Six months ago, Maryland Gov. Wes Moore packed into a crowded multipurpose room at a West Baltimore community center and set an ambitious goal: knocking 5,000 vacant homes off the city’s tally in five years.
Since then, a group of some of the city’s and state’s most prominent movers and shakers have attended monthly gatherings on the 17th floor of a Downtown Baltimore office tower, outlining, debating and raising questions about how to reach that lofty benchmark. These conversations have publicly displayed just how tangled Baltimore’s web of blight has become.
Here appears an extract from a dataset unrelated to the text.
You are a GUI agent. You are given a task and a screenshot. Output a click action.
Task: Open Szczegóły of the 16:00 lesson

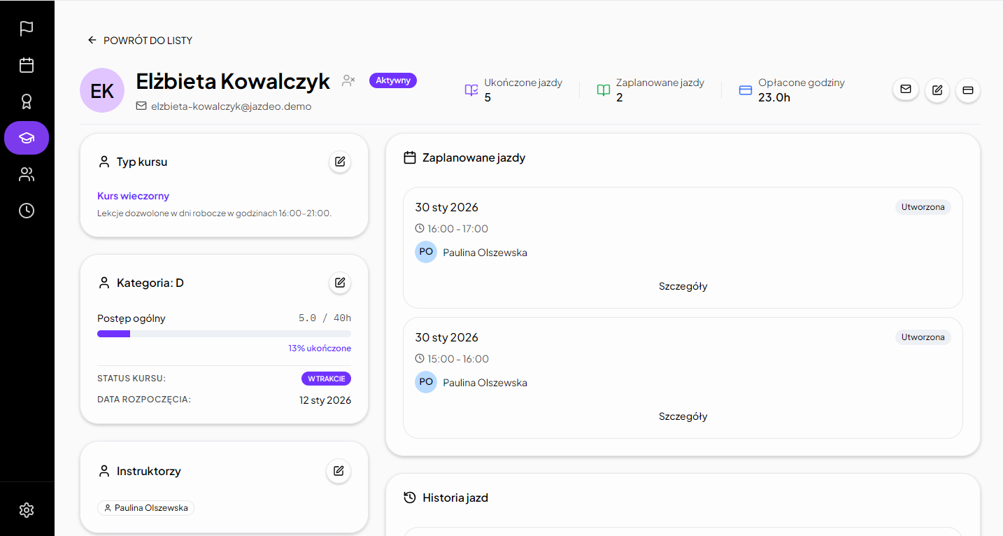683,286
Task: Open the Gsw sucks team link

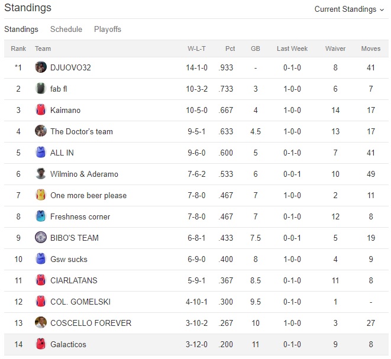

Now, after half a year of talk, Maryland housing commissioner Jake Day, who leads the monthly work group, took a first step at speeding up the workflow: On Tuesday, he told the Baltimore Vacants Reinvestment Council that the state Department of Housing and Community Development will be expediting funds to community development organizations, condensing the usual 18- to 24-month timeline. The money will also be paid up front and directly to the developers instead of by reimbursements, which Day said would help developers move quickly and with more surety.
“Our process as it stands is unacceptably slow,” Day, seated at a conference room board table in full view of Baltimore’s Inner Harbor, said Tuesday. “We cannot accept the current processes as they stand. Everybody has to have that mindset and approach.”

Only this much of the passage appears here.